Abrasive and Adhesive Wear

Abrasive wear happens when the particular material is being removed from one surface, by another harder material. In results, hard particles of the debris between the 2 surfaces are formed. The terms scratching, gouging or scoring are used depending on the degree of abrasive wear. In simple words, the harder material scratches the softer material.

There are 2 condition in which abrasive wear occurs. The 2 body abrasion and 3 body abrasion. In the former, the harder surface rubs the other. Examples of these include mechanical grinding, cutting and machining. The latter involves a third body. This third body is generally a small particle of abrasive between the 2 softer rubbing surfaces.

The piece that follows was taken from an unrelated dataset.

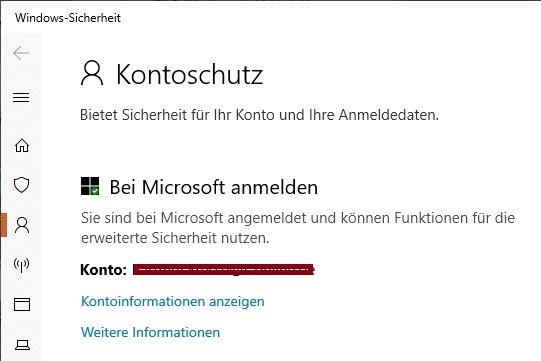Image resolution: width=541 pixels, height=361 pixels.
Task: Select the account protection person icon in sidebar
Action: pos(22,225)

Microscopically, abrasive wear causes asperities of the harder surface to press into the softer surface, with plastic flow of the softer surface formed around the harder asperities. These result in ‘microploughing’ and ‘microcracking’ where tangential motion is imposed.

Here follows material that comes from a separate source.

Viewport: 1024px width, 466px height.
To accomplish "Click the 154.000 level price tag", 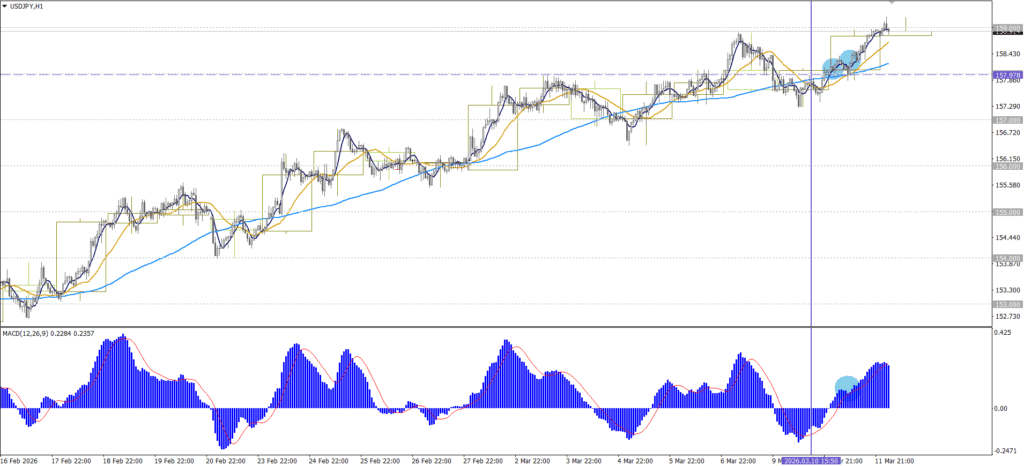I will pos(1007,258).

This abrasive wear can be reduced by applying ‘hydrodynamic’ or ‘elastohydrodynamic’ lubricants at various film thickness. This separates the surfaces and wash out any contaminant particles in between. Using the correct coating material and various thermally sprayed techniques greatly benefits the resistance to abrasive wear.

Adhesive wear is often referred to ‘scuffing’. This happens when adhesive junctions that are newly formed lock together and as 2 surfaces slide across each other under pressure. When normal pressure is being applied, local pressure at the asperities become extremely high. Often times, the yield stress is exceeded. Then these asperities deform plastically until the real area of contact has increased sufficiently to support the earlier, applied load.

If no lubricants are used, asperities are to be cold welded together. Otherwise, junctions will shear and form new junctions. This said wear mechanism not only destroys the sliding surfaces, but permits the generation of wear particles. In turn, these wear particles lead to cavitation that can cause component failure.